Sempat terdegradasi pada musim 2003, Kera-Kera Ngalam kembali ke peredaran elite dengan menjadi juara Piala Indonesia (Copa Indonesia) dua musim beruntun 2005 dan 2006.
Saat era ISL, Arema jadi nomor satu untuk kali pertama pada musim 2009-2010. Keberhasilan itu terasa dramatis karena menjelang kompetisi klub hampir bubar karena masalah dana.
Perusahaan rokok PT Bentoel Indonesia yang menopang pendanaan klub sejak 2003 melepas kepemilikan klub karena terhadang regulasi larangan perusahaan rokok berpromosi di dunia olah raga.
Kembali di bawah kendali Yayasan Arema Indonesia, klub sempoyongan kering pendanaan. Arema bisa tetap eksis hanya dengan mengandalkan pemasukan dari penjualan tiket pertandingan.
Saat konflik dualisme PSSI dan kompetisi tahun 2012 para petinggi yayasan pada 2012 terbelah. Arema terpecah.
Arema di bawah kendali almarhum LuckyAcubZaenal (putra AcubZaenal) memilih berkiprah di kompetisi Indonesia Primer League (IPL). Sementara Arema versi RendraKresna berlaga di Indonesia Super League.
Arema versi Lucky yang didukung perusahaan kakap Ancora mati suri pasca bubarnya IPL. Sementara itu Arema binaan Rendra eksis dan berganti nama menjadi Arema Cronus.

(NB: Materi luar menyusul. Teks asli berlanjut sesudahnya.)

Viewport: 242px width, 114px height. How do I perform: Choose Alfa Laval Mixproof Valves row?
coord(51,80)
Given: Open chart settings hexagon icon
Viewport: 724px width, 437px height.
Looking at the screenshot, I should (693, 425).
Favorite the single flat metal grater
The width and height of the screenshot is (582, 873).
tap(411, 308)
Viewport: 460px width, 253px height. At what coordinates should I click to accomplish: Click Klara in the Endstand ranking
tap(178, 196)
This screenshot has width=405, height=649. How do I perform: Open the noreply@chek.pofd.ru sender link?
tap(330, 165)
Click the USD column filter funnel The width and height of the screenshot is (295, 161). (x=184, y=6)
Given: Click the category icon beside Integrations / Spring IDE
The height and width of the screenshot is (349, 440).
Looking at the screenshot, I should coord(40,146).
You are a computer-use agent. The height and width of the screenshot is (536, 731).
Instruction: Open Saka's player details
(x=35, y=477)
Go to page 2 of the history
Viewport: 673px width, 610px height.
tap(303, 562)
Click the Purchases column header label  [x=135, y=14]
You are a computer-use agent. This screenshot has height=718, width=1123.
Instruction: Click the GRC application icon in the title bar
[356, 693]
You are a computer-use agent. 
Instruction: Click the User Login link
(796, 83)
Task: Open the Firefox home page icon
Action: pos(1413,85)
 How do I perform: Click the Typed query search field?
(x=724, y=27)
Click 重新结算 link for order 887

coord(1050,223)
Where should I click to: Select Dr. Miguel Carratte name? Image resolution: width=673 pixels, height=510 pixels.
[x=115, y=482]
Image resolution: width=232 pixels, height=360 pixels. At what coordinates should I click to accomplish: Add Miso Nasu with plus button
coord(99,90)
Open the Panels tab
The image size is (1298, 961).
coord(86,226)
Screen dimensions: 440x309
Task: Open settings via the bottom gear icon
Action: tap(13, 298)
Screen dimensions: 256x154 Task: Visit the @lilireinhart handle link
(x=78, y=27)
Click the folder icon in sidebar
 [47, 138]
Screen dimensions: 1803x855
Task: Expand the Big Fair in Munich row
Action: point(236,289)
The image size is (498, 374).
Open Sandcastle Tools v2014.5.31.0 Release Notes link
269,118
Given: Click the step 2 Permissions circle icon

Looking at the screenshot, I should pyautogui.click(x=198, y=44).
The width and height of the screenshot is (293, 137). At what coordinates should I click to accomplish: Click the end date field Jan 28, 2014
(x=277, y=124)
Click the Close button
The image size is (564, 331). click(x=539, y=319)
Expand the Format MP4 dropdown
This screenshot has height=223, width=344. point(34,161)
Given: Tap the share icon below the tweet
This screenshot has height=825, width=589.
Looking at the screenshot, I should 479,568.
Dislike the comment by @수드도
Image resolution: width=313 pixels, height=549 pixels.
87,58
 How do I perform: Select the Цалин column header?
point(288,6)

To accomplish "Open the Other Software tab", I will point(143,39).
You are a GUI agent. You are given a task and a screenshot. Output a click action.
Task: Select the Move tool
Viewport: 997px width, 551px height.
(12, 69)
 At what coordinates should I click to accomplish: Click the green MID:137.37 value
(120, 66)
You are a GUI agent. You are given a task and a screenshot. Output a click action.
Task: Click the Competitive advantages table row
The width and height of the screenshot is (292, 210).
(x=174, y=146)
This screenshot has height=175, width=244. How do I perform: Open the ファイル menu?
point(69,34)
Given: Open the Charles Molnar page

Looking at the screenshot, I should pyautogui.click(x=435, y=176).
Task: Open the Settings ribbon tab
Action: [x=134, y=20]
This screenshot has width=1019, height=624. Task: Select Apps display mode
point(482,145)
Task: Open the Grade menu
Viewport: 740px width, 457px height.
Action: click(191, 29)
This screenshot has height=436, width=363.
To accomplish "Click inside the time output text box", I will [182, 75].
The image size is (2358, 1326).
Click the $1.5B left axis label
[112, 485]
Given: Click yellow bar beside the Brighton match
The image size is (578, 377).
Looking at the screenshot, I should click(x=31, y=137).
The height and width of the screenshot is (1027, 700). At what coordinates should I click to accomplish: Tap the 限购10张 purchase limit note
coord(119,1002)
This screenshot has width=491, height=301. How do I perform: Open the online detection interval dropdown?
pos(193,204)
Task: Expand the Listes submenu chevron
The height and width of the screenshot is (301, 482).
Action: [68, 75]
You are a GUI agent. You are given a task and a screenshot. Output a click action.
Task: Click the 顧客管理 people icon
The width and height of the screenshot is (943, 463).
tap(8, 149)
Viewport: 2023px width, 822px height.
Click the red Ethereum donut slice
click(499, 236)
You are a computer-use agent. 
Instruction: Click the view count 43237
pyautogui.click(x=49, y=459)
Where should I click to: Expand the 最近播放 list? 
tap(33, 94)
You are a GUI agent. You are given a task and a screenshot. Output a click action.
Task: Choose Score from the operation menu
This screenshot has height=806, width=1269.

Deal bisnis pembelian saham klub terjadi pada tahun 2013. PT Pelita Jaya Cronus perusahaan milik Nirwan Dermawan Bakrie (salah satu pendiri Arema) jadi pemilik baru klub. Arema Cronus jadi nama klub di dua musim terakhir ISL.
Di awal 2015 riak-riak dualisme klub kembali mencuat. Istri Lucky, Novi Zaenal, menggugat keabsahan legalitas Arema Cronus. Arema Cronus jadi salah satu klub yang tidak lolos verifikasi Badan Olahraga Profesional Indonesia (BOPI) menjelang pelaksanaan ISL 2015.
Status legalitas klub mengambang, karena pada perjalanan kompetisi ISL 2015 terhenti karena memanasnya konflik PSSI-Kemenpora. Hal ini terasa ironis karena Arema Cronus secara beruntun memenangi tiga gelar turnamen prakompetisi: Trofeo Persija, Surya Citra Media Cup, dan Inter Island Cup. Terbaru, Arema juara Bali Island Cup 2016 dan Torabika Bhayangkara Cup 2016.